On Tuesday, Denver, Colorado became the first U.S. city to decriminalize psychedelic mushrooms, approving the ballot referendum by a razor-thin margin of 51 to 49 after news agencies originally projected the measure would fail.
The referendum, called Initiative 301, forbids city officials from using resources to criminally prosecute people over 21 years of age for personally possessing or using psilocybin, the active ingredient in "magic mushrooms" that causes hallucinations, declares it Denver's "lowest law enforcement priority," and creates a review board that will assess the effects of decriminalization in two years.
Much like the increasing rash of laws decriminalizing or legalizing recreational marijuana, the change will not completely eliminate legal liability for possession or use of psilocybin, which remains a Schedule I drug under the federal Controlled Substances Act. But it pulls local resources away from the increasingly-rejected national war on drugs.
Similar measures are likely to follow. Activists in California, for instance, are preparing to launch a campaign for a ballot measure to decriminalize psilocybin statewide, and Oakland is considering decriminalization of not only psilocybin but several other plant-based psychedelics like mescaline cacti, ayahuasca, and ibogaine.

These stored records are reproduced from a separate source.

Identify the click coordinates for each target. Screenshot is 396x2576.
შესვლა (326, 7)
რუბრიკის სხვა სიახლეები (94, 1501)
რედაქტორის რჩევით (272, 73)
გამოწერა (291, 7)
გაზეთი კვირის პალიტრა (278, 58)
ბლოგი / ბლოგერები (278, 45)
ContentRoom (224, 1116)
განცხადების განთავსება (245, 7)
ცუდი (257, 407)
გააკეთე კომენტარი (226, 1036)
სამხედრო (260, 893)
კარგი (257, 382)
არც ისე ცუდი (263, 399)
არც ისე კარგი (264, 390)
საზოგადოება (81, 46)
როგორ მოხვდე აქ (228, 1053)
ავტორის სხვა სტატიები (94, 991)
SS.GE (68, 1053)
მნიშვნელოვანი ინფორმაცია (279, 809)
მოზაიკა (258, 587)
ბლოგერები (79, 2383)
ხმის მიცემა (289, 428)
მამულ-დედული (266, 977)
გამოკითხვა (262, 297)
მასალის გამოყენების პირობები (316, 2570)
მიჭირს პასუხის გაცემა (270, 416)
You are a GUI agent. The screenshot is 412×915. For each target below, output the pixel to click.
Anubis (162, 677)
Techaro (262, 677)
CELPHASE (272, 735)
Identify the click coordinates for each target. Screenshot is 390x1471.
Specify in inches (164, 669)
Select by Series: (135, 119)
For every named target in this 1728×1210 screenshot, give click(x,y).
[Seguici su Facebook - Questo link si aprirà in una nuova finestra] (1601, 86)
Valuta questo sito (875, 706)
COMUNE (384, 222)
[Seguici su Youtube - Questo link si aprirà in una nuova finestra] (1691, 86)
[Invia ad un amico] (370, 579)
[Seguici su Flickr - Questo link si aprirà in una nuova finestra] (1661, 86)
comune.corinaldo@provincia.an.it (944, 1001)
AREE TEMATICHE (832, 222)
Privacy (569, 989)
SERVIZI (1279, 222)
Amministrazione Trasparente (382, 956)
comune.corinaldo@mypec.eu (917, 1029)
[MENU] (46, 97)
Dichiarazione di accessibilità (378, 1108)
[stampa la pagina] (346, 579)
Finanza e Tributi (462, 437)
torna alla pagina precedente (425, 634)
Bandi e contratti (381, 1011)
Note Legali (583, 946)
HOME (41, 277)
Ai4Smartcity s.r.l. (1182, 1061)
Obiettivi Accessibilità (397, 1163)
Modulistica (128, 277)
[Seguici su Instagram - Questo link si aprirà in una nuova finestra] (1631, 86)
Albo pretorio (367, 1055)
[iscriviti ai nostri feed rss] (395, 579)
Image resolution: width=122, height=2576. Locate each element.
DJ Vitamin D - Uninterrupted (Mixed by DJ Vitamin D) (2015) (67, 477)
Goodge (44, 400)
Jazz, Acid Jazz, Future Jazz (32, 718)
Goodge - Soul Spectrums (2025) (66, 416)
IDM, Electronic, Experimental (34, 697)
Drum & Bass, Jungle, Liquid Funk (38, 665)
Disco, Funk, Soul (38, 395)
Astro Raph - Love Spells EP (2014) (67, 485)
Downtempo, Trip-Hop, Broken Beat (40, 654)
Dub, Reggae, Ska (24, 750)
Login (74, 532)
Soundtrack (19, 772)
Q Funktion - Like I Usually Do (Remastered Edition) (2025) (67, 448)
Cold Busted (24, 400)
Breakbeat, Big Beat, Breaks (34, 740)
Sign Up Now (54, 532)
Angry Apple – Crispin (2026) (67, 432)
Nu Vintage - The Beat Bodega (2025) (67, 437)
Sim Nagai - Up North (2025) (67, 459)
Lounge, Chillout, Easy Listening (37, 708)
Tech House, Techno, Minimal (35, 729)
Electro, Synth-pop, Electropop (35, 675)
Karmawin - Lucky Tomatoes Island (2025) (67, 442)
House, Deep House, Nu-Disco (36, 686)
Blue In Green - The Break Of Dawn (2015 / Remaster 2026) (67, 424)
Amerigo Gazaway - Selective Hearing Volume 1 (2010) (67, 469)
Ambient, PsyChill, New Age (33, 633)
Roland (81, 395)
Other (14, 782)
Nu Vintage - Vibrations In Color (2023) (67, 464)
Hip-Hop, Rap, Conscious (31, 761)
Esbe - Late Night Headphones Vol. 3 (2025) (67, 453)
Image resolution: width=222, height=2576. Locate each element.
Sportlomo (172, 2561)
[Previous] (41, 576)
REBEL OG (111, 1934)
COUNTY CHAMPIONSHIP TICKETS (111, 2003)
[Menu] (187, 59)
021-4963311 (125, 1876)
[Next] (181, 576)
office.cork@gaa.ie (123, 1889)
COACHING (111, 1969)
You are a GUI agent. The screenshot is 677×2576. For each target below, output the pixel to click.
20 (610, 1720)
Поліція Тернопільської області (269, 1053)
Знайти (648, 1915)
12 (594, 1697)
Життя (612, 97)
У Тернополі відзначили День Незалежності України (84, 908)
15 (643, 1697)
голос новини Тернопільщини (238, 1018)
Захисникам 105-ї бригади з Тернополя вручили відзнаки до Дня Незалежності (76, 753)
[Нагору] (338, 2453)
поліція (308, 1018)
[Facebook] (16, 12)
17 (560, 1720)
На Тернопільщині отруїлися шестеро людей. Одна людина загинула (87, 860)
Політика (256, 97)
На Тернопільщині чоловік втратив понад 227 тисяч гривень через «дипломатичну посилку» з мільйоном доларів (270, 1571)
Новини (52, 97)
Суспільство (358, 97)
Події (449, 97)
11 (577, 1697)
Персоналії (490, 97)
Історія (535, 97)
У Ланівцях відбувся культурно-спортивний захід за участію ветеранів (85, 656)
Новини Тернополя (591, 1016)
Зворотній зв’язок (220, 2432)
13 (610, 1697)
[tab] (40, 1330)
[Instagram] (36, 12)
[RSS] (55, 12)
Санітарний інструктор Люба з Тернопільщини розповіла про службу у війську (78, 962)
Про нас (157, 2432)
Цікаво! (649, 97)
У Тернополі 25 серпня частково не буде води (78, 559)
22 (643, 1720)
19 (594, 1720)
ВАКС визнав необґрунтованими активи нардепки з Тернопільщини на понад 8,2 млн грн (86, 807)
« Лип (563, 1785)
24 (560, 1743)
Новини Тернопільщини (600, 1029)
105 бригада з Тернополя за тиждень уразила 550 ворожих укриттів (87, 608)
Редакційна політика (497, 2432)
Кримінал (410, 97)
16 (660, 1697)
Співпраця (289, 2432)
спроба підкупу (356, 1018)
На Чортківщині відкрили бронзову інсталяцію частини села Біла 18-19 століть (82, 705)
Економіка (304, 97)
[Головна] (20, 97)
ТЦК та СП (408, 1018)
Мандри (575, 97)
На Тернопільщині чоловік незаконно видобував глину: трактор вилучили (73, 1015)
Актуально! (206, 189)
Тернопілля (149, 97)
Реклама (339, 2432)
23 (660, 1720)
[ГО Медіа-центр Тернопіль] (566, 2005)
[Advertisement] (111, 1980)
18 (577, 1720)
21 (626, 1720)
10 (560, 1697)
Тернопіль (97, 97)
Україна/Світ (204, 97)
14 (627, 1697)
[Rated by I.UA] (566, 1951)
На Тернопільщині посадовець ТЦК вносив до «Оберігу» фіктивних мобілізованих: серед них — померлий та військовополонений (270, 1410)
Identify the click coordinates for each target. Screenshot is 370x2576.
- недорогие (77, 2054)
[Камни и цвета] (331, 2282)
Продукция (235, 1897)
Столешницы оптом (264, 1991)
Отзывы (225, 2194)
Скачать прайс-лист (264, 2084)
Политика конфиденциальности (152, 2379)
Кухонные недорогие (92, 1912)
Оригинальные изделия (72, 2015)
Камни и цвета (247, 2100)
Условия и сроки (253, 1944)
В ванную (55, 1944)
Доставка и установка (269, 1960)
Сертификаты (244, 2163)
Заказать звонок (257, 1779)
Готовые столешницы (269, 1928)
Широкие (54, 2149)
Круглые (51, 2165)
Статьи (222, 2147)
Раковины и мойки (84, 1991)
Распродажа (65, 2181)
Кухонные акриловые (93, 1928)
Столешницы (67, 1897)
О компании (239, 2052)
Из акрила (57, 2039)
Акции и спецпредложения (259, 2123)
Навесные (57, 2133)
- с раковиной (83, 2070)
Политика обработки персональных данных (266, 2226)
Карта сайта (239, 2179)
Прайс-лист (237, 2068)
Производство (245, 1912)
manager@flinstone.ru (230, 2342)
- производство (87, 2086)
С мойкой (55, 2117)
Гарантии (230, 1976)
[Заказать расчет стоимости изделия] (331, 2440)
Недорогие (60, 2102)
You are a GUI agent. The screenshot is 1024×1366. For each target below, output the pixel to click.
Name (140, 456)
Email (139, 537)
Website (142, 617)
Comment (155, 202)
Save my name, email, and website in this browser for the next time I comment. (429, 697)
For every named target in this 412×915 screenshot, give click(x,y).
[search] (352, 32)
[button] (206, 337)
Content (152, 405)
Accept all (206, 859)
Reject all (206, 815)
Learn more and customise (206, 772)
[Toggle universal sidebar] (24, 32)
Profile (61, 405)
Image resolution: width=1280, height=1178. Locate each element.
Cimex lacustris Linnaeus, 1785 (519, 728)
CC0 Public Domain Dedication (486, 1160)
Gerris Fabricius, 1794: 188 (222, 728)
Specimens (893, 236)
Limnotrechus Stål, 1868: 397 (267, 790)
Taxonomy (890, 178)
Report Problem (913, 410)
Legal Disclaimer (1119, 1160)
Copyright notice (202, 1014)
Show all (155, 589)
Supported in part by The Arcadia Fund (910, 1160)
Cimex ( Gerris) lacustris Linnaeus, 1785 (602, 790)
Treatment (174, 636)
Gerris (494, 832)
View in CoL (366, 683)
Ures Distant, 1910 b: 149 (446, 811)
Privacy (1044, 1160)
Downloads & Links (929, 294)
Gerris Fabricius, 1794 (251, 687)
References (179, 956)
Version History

Psilocybin has long held a stigma, due to its tendency to cause delusions in users. But recent research has suggested psilocybin could be potentially used to treat anxiety, obsessive-compulsive disorder, depression, and alcoholism.
If these results hold up, it would at a bare minimum justify psilocybin's removal from Schedule I, a classification reserved for drugs with "no currently accepted medical use in treatment in the United States" and "a lack of accepted safety for use of the drug or other substance under medical supervision."